The exercise: Copy the material word for word, from the line containing "Screen dimensions: 1280x844" through the end of the material, leaving out the pictures.

Entries for locating words and elements:
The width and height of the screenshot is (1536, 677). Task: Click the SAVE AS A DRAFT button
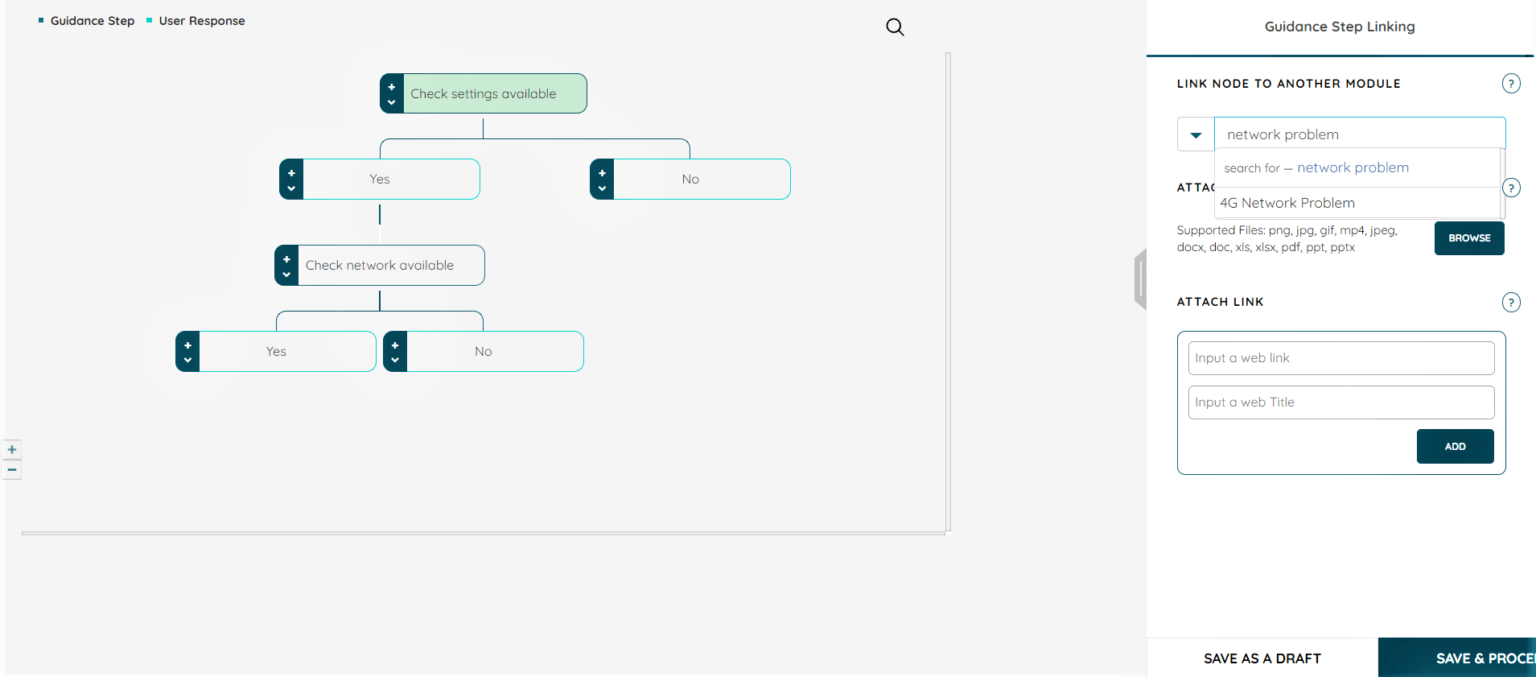1261,657
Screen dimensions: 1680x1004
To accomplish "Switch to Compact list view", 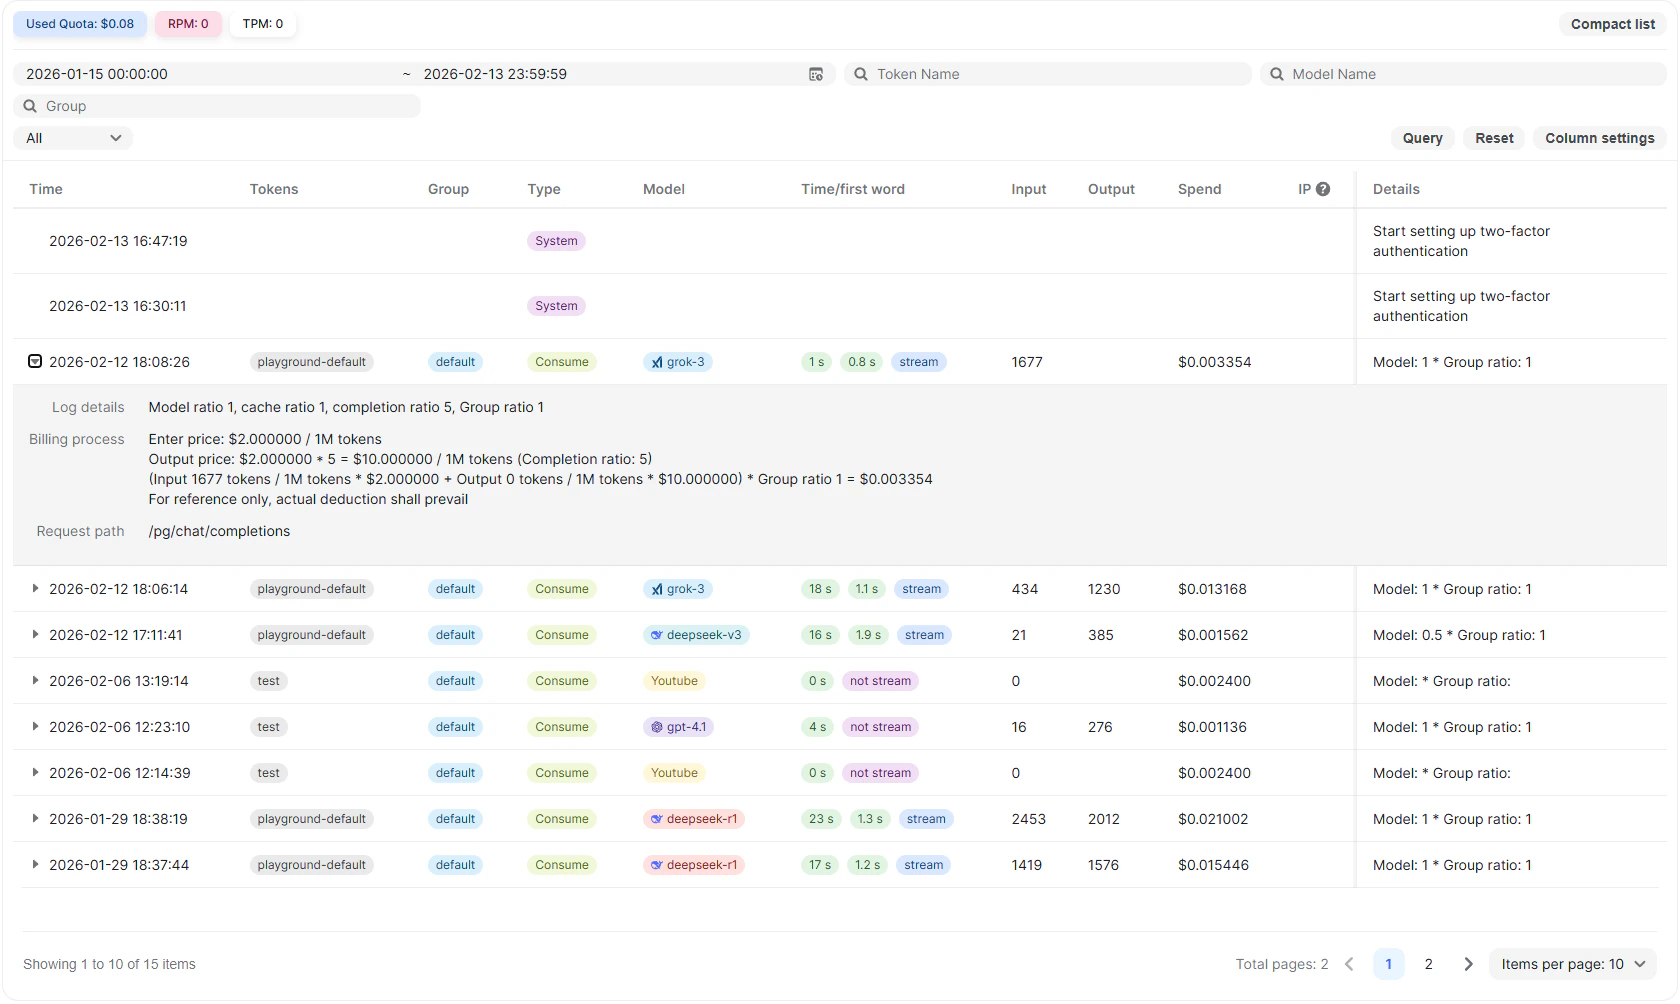I will click(x=1611, y=23).
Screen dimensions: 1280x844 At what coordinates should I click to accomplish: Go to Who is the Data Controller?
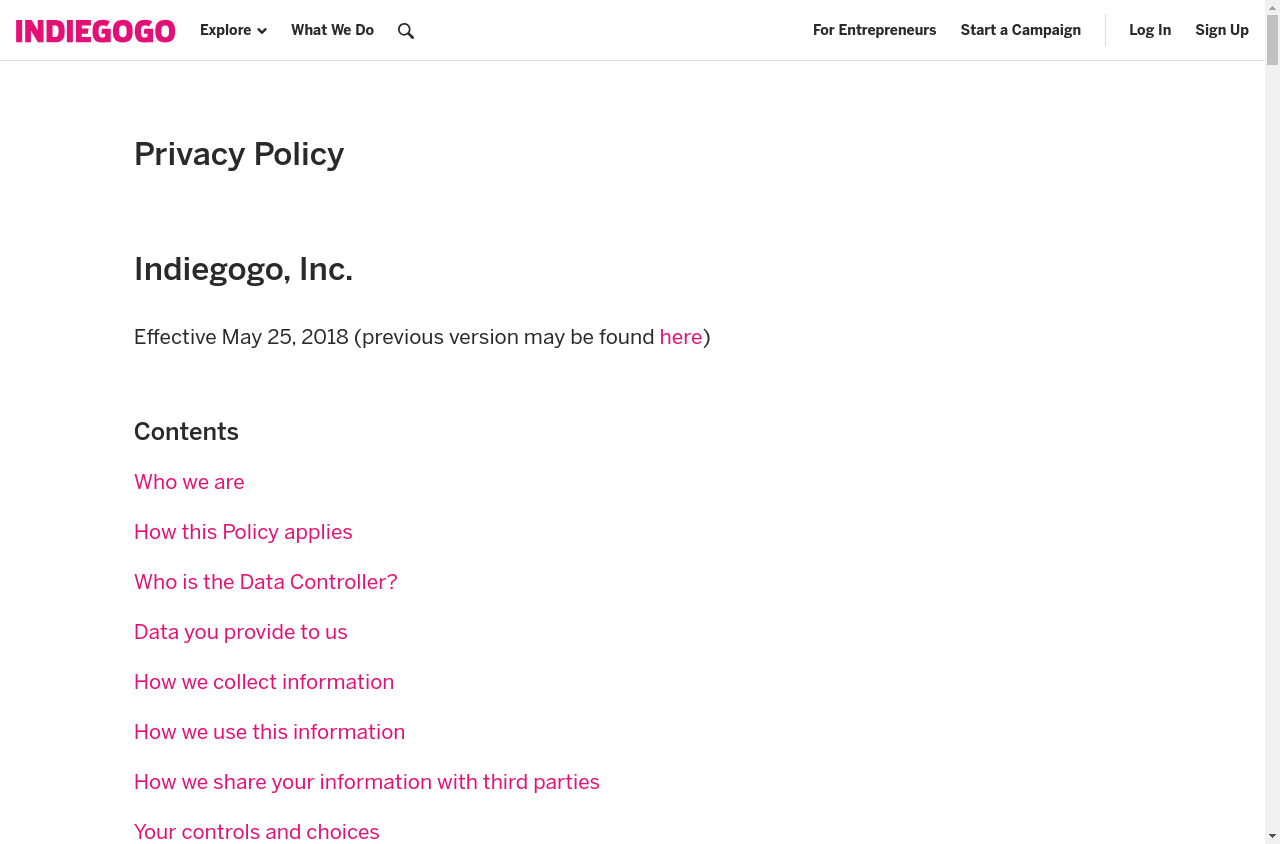[x=266, y=582]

Solution to this task:
Screen dimensions: 1280x844 At what coordinates should I click to accomplish: Go to Who is the Data Controller?
[x=266, y=582]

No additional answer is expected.